Pain originally was related to criminal punishment. It is from the French "peine" or Latin "poena" both of which stand for penalty paid with "torment, hardship, of suffering". The Greek "poine" includes a sense of atonement, payment or compensation. In the early 1900's it was distorted to someone "being a pain" which is someone irritating or annoying. By the 1930's it had been more localized as someone being a "pain in the neck" or a "pain in the butt" AND by 1950's there were drugs described as "pain-killers". So by that time the thought grew that pain was no longer positive (punishment or payment for something you did wrong) it was negative (something everybody had, an annoyance that had to be killed).

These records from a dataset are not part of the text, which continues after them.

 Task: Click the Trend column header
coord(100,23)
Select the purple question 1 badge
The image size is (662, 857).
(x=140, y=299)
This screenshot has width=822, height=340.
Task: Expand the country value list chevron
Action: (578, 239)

Suffering, on the other hand, was something that you had to endure without any moral cause as to why. You could suffer because of a wrong you committed or suffer from something you had nothing to do with. Suffer from Latin means to "bear, endure, carry or put up with" Late 13th century we find writing that translates suffer as "tolerate, or allow" as in the biblical "suffer the little children to come to me."

So much for WHAT is pain and suffering. Now to the more difficult WHY of pain and suffering. WHY does my knee constantly hurt? Because I had six surgeries on it? Because I sinned in High School right before my first surgery? Because God doesn't like basketball and wanted me to quit? Because of Adam and Eve's original sin that was born in me? Because the guy who passed the basketball to me hated me and wanted my knee to buckle? Because God had a better plan for me than being a basketball star? Because my tennis shoe manufacturer skimped on quality control and caused my knee to buckle? Because God wanted to teach me a lesson? Because God wanted to test my patience or curb my ego? Because God didn't like the girl I was dating (the one that dumped me in the story above after my first surgery)? Because Satan made me do it so I would be angry at God? Because there were little demons on the court that caused the buckling? Because my doctors messed up and so now I am still in pain? Because I like pain? Because pain is random and it was my turn?